*** Textabschnitt ***
Die Unterwasserszene gipfelt in einem lautlosen Schrei: Die wirklichen Opfer sexueller Gewalt bleiben meist stumm. Foto: Forster/Landestheater Schwaben.
Memmingen (as/es). In der irrwitzigen und vielschichtigen Inszenierung „Lügnerin“ im Großen Haus geht es um die Macht der Lüge und um die Fragwürdigkeit medialer (Selbst-)Darstellung. Das Premierenpublikum spendete den Machern und den geradezu virtuos agierenden Schauspielern der Uraufführung begeisterten Beifall.
„Manche Menschen werden durch die Wahrheit schön, und andere durch die Lüge“, heißt es in dem Roman der israelischen Schriftstellerin und Psychologin Ayelet Gundar-Goshen, den Niko Eleftheriadis gemeinsam mit LTS-Chefdramaturgin Anne Verna Freybott in einer rasanten Inszenierung auf die Bühne gebracht hat. Auch wenn ihr Name übersetzt „Seerose“ heißt: Die schüchterne, eher unscheinbare 17-jährige Nuphar ist eher ein Mauerblümchen. Durch die Legende ihrer angeblichen Vergewaltigung blüht die junge Frau auf, denn endlich erfährt sie, was sie ihr Leben lang so schmerzlich vermisst hat: Liebe, Aufmerksamkeit, Anerkennung und Zuwendung.
*** Bereitgestelltes Material ***
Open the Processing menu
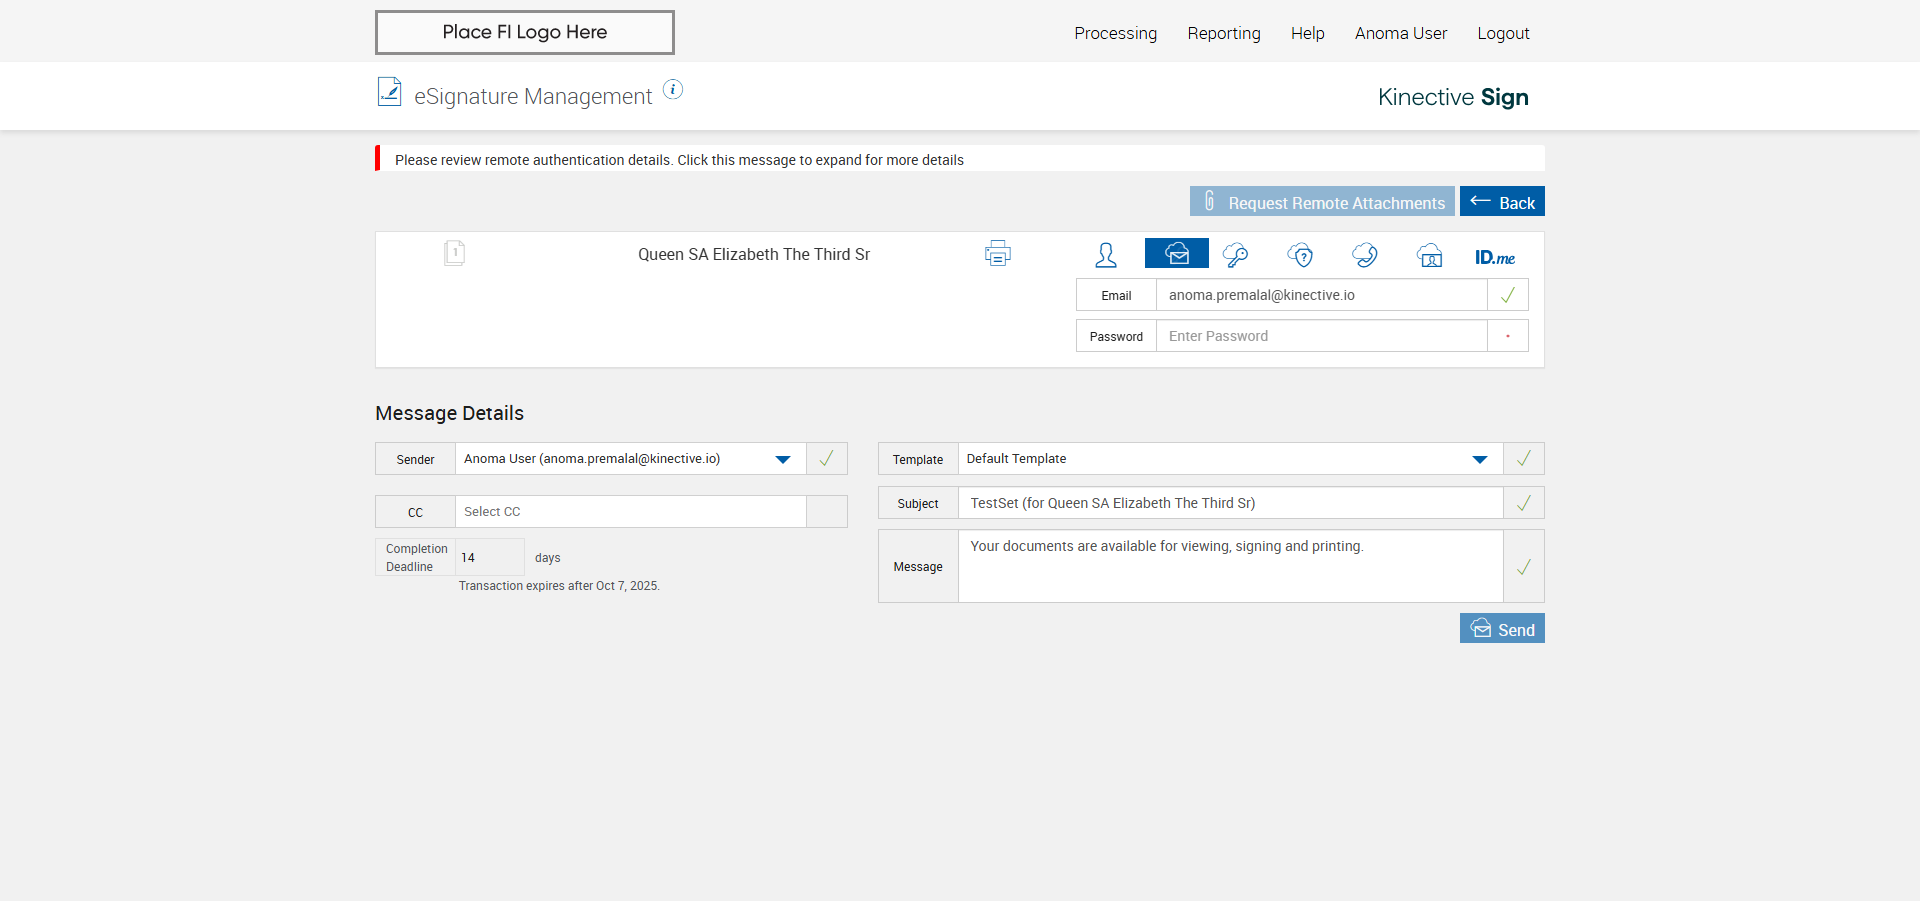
***
*** Bereitgestelltes Material ***
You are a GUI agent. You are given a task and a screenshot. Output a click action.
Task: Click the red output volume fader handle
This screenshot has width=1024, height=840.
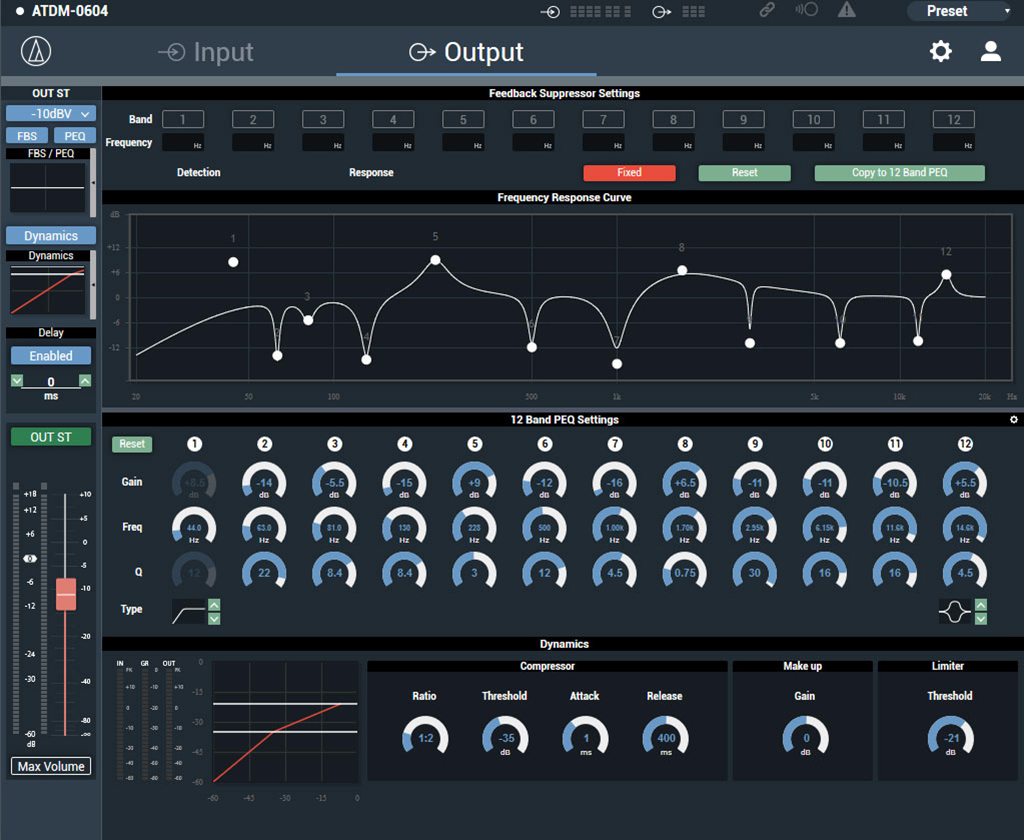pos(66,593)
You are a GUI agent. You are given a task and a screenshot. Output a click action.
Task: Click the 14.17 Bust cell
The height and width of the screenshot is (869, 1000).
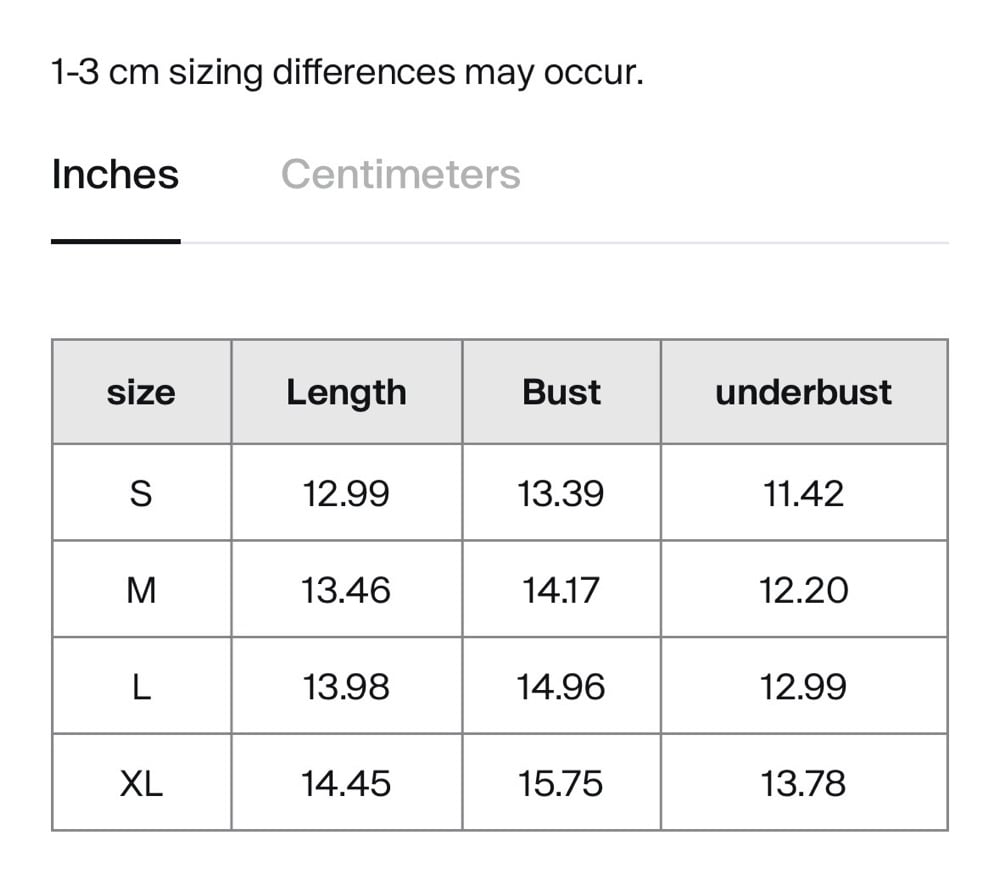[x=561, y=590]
***
Aufgabenstellung A: Nennen Sie alle Dinge, die Nuphar laut dem Bericht über die Inszenierung „Lügnerin“ durch die Legende ihrer angeblichen Vergewaltigung endlich erfährt.
Aufgabenstellung B:
Beantworten Sie die folgenden Fragen zum Bericht über die Inszenierung „Lügnerin“:
(i) In welchem Haus wird die Inszenierung gezeigt?
(ii) Wie alt ist Nuphar?
(iii) Was bedeutet Nuphars Name übersetzt?
Aufgabenstellung C: Setzen Sie den Bericht über die Inszenierung „Lügnerin“ nach seinem letzten Satz fort.

Schriftliche Antwort A: Liebe, Aufmerksamkeit, Anerkennung, Zuwendung

Schriftliche Antwort B:
(i) Im Großen Haus.
(ii) 17 Jahre.
(iii) „Seerose“.

Schriftliche Antwort C:
Narzisstische Ängste und Einsamkeit
Gewalt wurde Nuphar durchaus angetan, wenn auch „nur“ mit Worten: Ein Kunde des Eissalons, in dem das Mädchen in den Sommerferien arbeitet, beleidigt sie aufs Übelste, weil er, ein abgetakelter Schlagerstar, ein Ventil für seinen Frust braucht. Auch er hat Angst davor, nicht mehr gesehen zu werden, in der Bedeutungslosigkeit zu versinken. Als Nuphar vor ihm (und sich selbst) wegläuft, verfolgt er sie, packt sie grob am Arm. In diesem Moment entlädt sich die jahrelang angestaute Verzweiflung des Mädchens in einem lauten und alarmierenden Schrei. Die herbeigelaufenen Helfer und Ordnungshüter wittern eine versuchte Vergewaltigung und interpretieren Nuphars Schluchzen als Zustimmung.
Vermarktung einer vermeintlichen Heldin
Der Ex-Star wandert in Untersuchungshaft, Nuphar wird berühmt, tritt im Fernsehen auf. Die „mutige Minderjährige“ wird zur Heldin und Vorbild für Frauen, die wirklich sexuelle Gewalt erlebt haben. Und ihre Umwelt, ja, sogar die Kommissarin, sorgt dafür, dass sie in ihrer Rolle und das Narrativ sexualisierter Gewalt erhalten bleibt. Nuphar, die in Soaps viel gelernt hat, wird im TV vermarket und verstrickt sich und einige Trittbrettfahrer, die von ihrem Rum profitieren wollen, immer weiter in Lügen und Phantasien.
Tel Aviv in Memmingen
Regisseur Niko Eleftheriadis greift tief in die multimediale Trickkiste, um der schrägen Erzählung eine adäquate Bühne zu geben und Tel Aviv in Memmingen anzusiedeln. Der Zuschauer braucht volle Aufmerksamkeit, um die im Wechsel zwischen Film und Bühne und auf wechselnden Erzählperspektiven präsentierten Handlungsstränge zusammenzufügen. Hochachtung vor den drei in schlichte graue Overalls gewandeten Schauspielern Elisabeth Hütter, Franziska Roth und Tim Weckenbrock, die nicht nur in schnellem Wechsel in verschiedene Rollen schlüpfen, sondern diese auch noch tauschen – um dann beim Spiel „Wahrheit oder Pflicht“ gänzlich aus der Rolle zu fallen.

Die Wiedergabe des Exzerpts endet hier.